Margo joined LIVESTRONG at the YMCA. In this 12-week fitness program, she was one of nine women who were all breast cancer survivors. The course blended yoga, strength training, nutrition, psychology counseling and physical assessments. She has added weight machine workouts to complement her aerobic workouts. She likes the bone density benefits of strength training.
At age 62, she’s an avid cyclist – pedaling to nowhere in the winter and hitting the roads and trails in the warmer months. She rides her bicycle to work at Minnesota State University, Mankato, where she is an academic advisor. The Druschels ride the 44-mile loop in the Mankato River Ramble every year.
Margo had always eaten healthy – no soda or artificial sweeteners. She ate lots of fresh fruits and veggies. When she was diagnosed with cancer, she upped the organics. She also loves “The Cancer Fighting Kitchen” cookbook she received in her JZ Caring Box.
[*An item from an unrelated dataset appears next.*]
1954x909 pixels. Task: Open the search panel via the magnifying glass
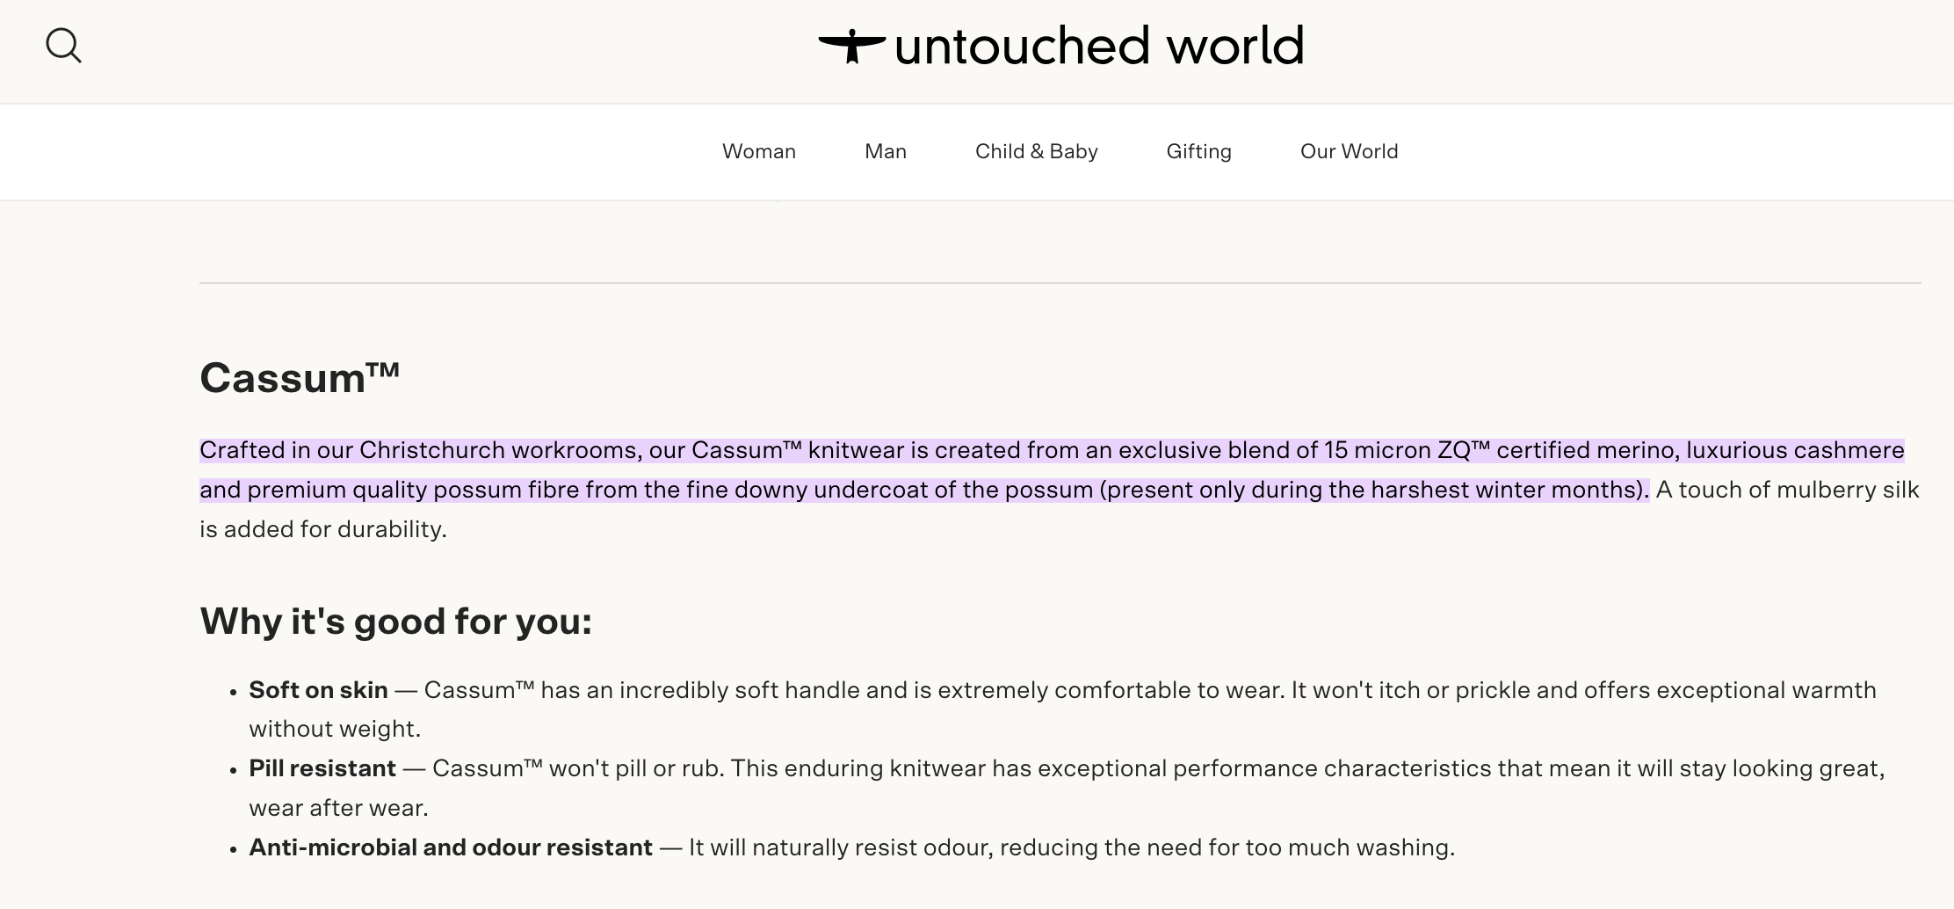[x=64, y=46]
Margo Druschel celebrated being 6-months cancer free in May. Her treatment plan includes visits to Mankato Clinic every six months to screen for cancer. Deb Schilling, PA-C, showed her how to examine her scars. For decades, Margo had been doing routine breast self-exams, using a card that hangs in her shower, and now she is examining her scars every six weeks.
Margo’s advice to other women: “Get your mammograms. Do your breast self-exams. Take control of your own health in every way that you can.”